SKK Migas Tindak Lanjuti Hilangnya Penerimaan Negara Rp 15,9 T

“Mekanisme ini sudah rutin dilakukan selama ini antara SKK Migas, Kontraktor Kontrak Kerja Sama (KKKS) dan BPK,” kata Wisnu.
Anggita Rezki Amelia
Oleh Anggita Rezki Amelia
4 Oktober 2017, 18:20
SKK Migas
Arief Kamaludin|KATADATA
SKK Migas

Satuan Kerja Khusus Pelaksana Kegiatan Usaha Hulu Minyak dan Gas Bumi (SKK Migas) akan menindaklanjuti temuan Badan Pemeriksa Keuangan (BPK) atas potensi kehilangan penerimaan negara hingga Rp 15,9 triliun. Salah satunya dengan menyiapkan bukti-bukti kepada BPK.
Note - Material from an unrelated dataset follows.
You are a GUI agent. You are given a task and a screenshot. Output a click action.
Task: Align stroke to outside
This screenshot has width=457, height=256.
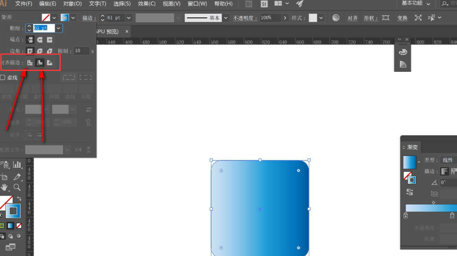point(49,62)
Kepala Divisi Program dan Komunikasi SKK Migas Wisnu Prabawa Taher mengatakan bukti tersebut, salah satunya merupakan penyesuaian koreksi biaya operasi. Selain itu juga akan ada bukti lainnya yang bisa menjelaskan akuntabilitas biaya yang dilaporkan dalam LHP (Laporan Hasil Pemeriksaan).

Mekanisme itu juga sebenarnya selalu dilakukan antara SKK Migas dan BPK. “Mekanisme ini sudah rutin dilakukan selama ini antara SKK Migas, Kontraktor Kontrak Kerja Sama (KKKS) dan BPK,” kata dia kepada Katadata, Rabu (4/10).

Dalam Ikhtisar Hasil Pemeriksaan Semester I tahun 2017 (IHPS), BPK menemukan adanya kehilangan penerimaan negara sebesar US$ 1,17 miliar atau sekitar Rp 15,89 triliun dari sektor migas. Temuan itu berdasarkan pemeriksaan atas pendapatan negara dari perhitungan bagi hasil migas tahun 2015 pada SKK Migas dan KKKS.

Dalam pemeriksaan itu, BPK menemukan dua faktor yang menyebabkan negara kehilangan penerimaan US$ 1,18 miliar atau sekitar Rp 15,79 triliun. Pertama, adanya pembebanan biaya-biaya yang tidak semestinya diperhitungkan dalam cost recovery, dengan nilai US$ 956,04 juta.

Kedua, terdapat 17 KKKS ataupun working interest (mitra) yang belum menyelesaikan kewajiban pajaknya sampai dengan tahun pajak 2015 sebesar US$ 209,25 juta. Ketiga, negara juga kehilangan potensi dari pengenaan denda atau bunga, minimal untuk tahun pajak 2015, senilai US$ 11,45 juta.

Menurut BPK, ada beberapa kasus yang menyebabkan cost recovery membengkak US$ 956,04 juta. Salah satunya adalah penerbitan change order (perubahan pesanan) atas kontrak Proyek Banyu Urip, yakni pengerjaan EPC 1 fasilitas produksi.

Proyek tersebut belum mendapat persetujuan SKK Migas dan nilai proyek itu melebihi batas maksimal yakni US$ 484,11 juta. Selain itu terdapat denda keterlambatan yang belum dikenakan serta pembebayan biaya yang tidak sesuai kontrak senilai US$ 58,25 juta.